**What you are asked to do**
Each entry needs to be restated exactly as written.

**Records shown**
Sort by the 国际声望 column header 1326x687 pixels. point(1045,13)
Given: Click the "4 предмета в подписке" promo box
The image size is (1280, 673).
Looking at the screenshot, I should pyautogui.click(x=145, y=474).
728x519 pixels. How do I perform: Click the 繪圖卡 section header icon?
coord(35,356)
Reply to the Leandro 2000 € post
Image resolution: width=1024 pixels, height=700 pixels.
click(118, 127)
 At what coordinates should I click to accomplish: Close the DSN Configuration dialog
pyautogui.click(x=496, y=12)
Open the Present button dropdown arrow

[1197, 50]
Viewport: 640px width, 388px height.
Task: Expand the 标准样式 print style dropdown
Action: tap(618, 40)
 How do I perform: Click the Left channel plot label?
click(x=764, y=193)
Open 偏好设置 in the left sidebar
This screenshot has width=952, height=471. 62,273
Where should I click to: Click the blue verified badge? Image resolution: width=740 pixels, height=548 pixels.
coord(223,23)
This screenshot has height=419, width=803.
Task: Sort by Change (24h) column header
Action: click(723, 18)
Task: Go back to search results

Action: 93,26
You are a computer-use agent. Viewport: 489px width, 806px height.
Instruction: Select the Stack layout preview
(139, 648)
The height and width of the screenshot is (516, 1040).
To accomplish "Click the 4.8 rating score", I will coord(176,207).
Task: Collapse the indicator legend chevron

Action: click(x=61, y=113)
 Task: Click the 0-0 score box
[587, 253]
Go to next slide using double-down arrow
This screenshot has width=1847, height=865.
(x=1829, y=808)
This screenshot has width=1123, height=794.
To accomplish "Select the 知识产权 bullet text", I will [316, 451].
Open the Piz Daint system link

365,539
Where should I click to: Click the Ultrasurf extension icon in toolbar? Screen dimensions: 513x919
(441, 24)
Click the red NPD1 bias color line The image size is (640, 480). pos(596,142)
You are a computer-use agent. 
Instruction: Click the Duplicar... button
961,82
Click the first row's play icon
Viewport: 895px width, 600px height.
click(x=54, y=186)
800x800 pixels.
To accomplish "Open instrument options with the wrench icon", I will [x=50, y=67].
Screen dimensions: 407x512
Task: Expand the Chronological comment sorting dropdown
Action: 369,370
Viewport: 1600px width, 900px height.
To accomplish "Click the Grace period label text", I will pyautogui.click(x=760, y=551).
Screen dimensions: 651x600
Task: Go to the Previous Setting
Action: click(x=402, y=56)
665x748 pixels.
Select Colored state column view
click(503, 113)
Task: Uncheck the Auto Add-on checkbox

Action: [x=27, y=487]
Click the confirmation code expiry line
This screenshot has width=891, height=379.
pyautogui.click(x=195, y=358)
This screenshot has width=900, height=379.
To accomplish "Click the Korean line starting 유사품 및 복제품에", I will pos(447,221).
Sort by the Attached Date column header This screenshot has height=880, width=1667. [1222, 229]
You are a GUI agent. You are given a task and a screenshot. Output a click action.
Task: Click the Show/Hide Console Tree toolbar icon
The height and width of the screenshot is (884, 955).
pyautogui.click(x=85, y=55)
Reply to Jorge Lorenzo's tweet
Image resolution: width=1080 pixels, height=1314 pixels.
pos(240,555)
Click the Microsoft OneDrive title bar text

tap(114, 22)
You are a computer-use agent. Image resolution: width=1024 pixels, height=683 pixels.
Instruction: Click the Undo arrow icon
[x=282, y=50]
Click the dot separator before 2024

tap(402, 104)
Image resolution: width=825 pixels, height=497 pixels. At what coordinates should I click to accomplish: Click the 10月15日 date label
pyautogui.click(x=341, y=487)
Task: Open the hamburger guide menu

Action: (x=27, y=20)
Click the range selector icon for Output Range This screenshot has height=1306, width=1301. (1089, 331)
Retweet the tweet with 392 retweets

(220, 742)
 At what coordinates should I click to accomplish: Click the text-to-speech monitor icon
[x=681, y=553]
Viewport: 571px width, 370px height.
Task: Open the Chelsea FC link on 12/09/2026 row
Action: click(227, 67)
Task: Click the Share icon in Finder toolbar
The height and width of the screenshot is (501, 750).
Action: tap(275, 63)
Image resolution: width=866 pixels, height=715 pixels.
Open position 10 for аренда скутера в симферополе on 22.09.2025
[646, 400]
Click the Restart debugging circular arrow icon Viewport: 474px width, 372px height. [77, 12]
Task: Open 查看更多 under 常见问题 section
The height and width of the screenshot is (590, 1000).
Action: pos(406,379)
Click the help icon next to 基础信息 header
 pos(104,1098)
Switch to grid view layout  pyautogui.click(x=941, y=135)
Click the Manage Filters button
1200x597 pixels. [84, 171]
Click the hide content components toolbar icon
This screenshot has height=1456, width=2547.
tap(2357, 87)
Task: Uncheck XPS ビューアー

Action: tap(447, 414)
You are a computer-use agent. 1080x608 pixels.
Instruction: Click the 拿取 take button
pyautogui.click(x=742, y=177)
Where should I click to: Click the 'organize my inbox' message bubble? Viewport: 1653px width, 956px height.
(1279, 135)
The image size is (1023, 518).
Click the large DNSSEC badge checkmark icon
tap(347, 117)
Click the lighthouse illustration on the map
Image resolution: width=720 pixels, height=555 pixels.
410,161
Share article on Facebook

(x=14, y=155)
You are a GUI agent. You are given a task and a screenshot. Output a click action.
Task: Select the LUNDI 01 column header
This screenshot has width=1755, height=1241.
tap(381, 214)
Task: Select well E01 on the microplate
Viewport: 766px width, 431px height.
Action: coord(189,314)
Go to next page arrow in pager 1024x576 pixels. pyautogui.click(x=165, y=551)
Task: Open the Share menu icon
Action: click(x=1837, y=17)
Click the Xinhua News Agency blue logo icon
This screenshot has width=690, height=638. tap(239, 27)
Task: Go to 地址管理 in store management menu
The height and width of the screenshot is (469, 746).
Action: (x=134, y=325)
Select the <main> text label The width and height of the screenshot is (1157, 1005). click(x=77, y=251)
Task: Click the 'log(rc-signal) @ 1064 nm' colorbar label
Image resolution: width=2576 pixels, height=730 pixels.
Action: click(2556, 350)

**Response area**
Sort by the 国际声望 column header 1326x687 pixels. point(1045,13)
Given: Click the "4 предмета в подписке" promo box
The image size is (1280, 673).
Looking at the screenshot, I should pyautogui.click(x=145, y=474).
728x519 pixels. How do I perform: Click the 繪圖卡 section header icon?
coord(35,356)
Reply to the Leandro 2000 € post
Image resolution: width=1024 pixels, height=700 pixels.
click(118, 127)
 At what coordinates should I click to accomplish: Close the DSN Configuration dialog
pyautogui.click(x=496, y=12)
Open the Present button dropdown arrow

[1197, 50]
Viewport: 640px width, 388px height.
Task: Expand the 标准样式 print style dropdown
Action: tap(618, 40)
 How do I perform: Click the Left channel plot label?
click(x=764, y=193)
Open 偏好设置 in the left sidebar
This screenshot has width=952, height=471. 62,273
Where should I click to: Click the blue verified badge? Image resolution: width=740 pixels, height=548 pixels.
coord(223,23)
This screenshot has height=419, width=803.
Task: Sort by Change (24h) column header
Action: click(723, 18)
Task: Go back to search results

Action: 93,26
You are a computer-use agent. Viewport: 489px width, 806px height.
Instruction: Select the Stack layout preview
(139, 648)
The height and width of the screenshot is (516, 1040).
To accomplish "Click the 4.8 rating score", I will coord(176,207).
Task: Collapse the indicator legend chevron

Action: click(x=61, y=113)
 Task: Click the 0-0 score box
[587, 253]
Go to next slide using double-down arrow
This screenshot has width=1847, height=865.
(x=1829, y=808)
This screenshot has width=1123, height=794.
To accomplish "Select the 知识产权 bullet text", I will [316, 451].
Open the Piz Daint system link

365,539
Where should I click to: Click the Ultrasurf extension icon in toolbar? Screen dimensions: 513x919
(441, 24)
Click the red NPD1 bias color line The image size is (640, 480). pos(596,142)
You are a computer-use agent. 
Instruction: Click the Duplicar... button
961,82
Click the first row's play icon
Viewport: 895px width, 600px height.
click(x=54, y=186)
800x800 pixels.
To accomplish "Open instrument options with the wrench icon", I will [x=50, y=67].
Screen dimensions: 407x512
Task: Expand the Chronological comment sorting dropdown
Action: 369,370
Viewport: 1600px width, 900px height.
To accomplish "Click the Grace period label text", I will pyautogui.click(x=760, y=551).
Screen dimensions: 651x600
Task: Go to the Previous Setting
Action: click(x=402, y=56)
665x748 pixels.
Select Colored state column view
click(503, 113)
Task: Uncheck the Auto Add-on checkbox

Action: [x=27, y=487]
Click the confirmation code expiry line
This screenshot has width=891, height=379.
pyautogui.click(x=195, y=358)
This screenshot has width=900, height=379.
To accomplish "Click the Korean line starting 유사품 및 복제품에", I will pos(447,221).
Sort by the Attached Date column header This screenshot has height=880, width=1667. [1222, 229]
You are a GUI agent. You are given a task and a screenshot. Output a click action.
Task: Click the Show/Hide Console Tree toolbar icon
The height and width of the screenshot is (884, 955).
pyautogui.click(x=85, y=55)
Reply to Jorge Lorenzo's tweet
Image resolution: width=1080 pixels, height=1314 pixels.
pos(240,555)
Click the Microsoft OneDrive title bar text

tap(114, 22)
You are a computer-use agent. Image resolution: width=1024 pixels, height=683 pixels.
Instruction: Click the Undo arrow icon
[x=282, y=50]
Click the dot separator before 2024

tap(402, 104)
Image resolution: width=825 pixels, height=497 pixels. At what coordinates should I click to accomplish: Click the 10月15日 date label
pyautogui.click(x=341, y=487)
Task: Open the hamburger guide menu

Action: (x=27, y=20)
Click the range selector icon for Output Range This screenshot has height=1306, width=1301. (1089, 331)
Retweet the tweet with 392 retweets

(220, 742)
 At what coordinates should I click to accomplish: Click the text-to-speech monitor icon
[x=681, y=553]
Viewport: 571px width, 370px height.
Task: Open the Chelsea FC link on 12/09/2026 row
Action: click(227, 67)
Task: Click the Share icon in Finder toolbar
The height and width of the screenshot is (501, 750).
Action: tap(275, 63)
Image resolution: width=866 pixels, height=715 pixels.
Open position 10 for аренда скутера в симферополе on 22.09.2025
[646, 400]
Click the Restart debugging circular arrow icon Viewport: 474px width, 372px height. [77, 12]
Task: Open 查看更多 under 常见问题 section
The height and width of the screenshot is (590, 1000).
Action: pos(406,379)
Click the help icon next to 基础信息 header
 pos(104,1098)
Switch to grid view layout  pyautogui.click(x=941, y=135)
Click the Manage Filters button
1200x597 pixels. [84, 171]
Click the hide content components toolbar icon
This screenshot has height=1456, width=2547.
tap(2357, 87)
Task: Uncheck XPS ビューアー

Action: tap(447, 414)
You are a computer-use agent. 1080x608 pixels.
Instruction: Click the 拿取 take button
pyautogui.click(x=742, y=177)
Where should I click to: Click the 'organize my inbox' message bubble? Viewport: 1653px width, 956px height.
(1279, 135)
The image size is (1023, 518).
Click the large DNSSEC badge checkmark icon
tap(347, 117)
Click the lighthouse illustration on the map
Image resolution: width=720 pixels, height=555 pixels.
410,161
Share article on Facebook

(x=14, y=155)
You are a GUI agent. You are given a task and a screenshot. Output a click action.
Task: Select the LUNDI 01 column header
This screenshot has width=1755, height=1241.
tap(381, 214)
Task: Select well E01 on the microplate
Viewport: 766px width, 431px height.
Action: coord(189,314)
Go to next page arrow in pager 1024x576 pixels. pyautogui.click(x=165, y=551)
Task: Open the Share menu icon
Action: click(x=1837, y=17)
Click the Xinhua News Agency blue logo icon
This screenshot has width=690, height=638. tap(239, 27)
Task: Go to 地址管理 in store management menu
The height and width of the screenshot is (469, 746).
Action: (x=134, y=325)
Select the <main> text label The width and height of the screenshot is (1157, 1005). click(x=77, y=251)
Task: Click the 'log(rc-signal) @ 1064 nm' colorbar label
Image resolution: width=2576 pixels, height=730 pixels.
Action: click(2556, 350)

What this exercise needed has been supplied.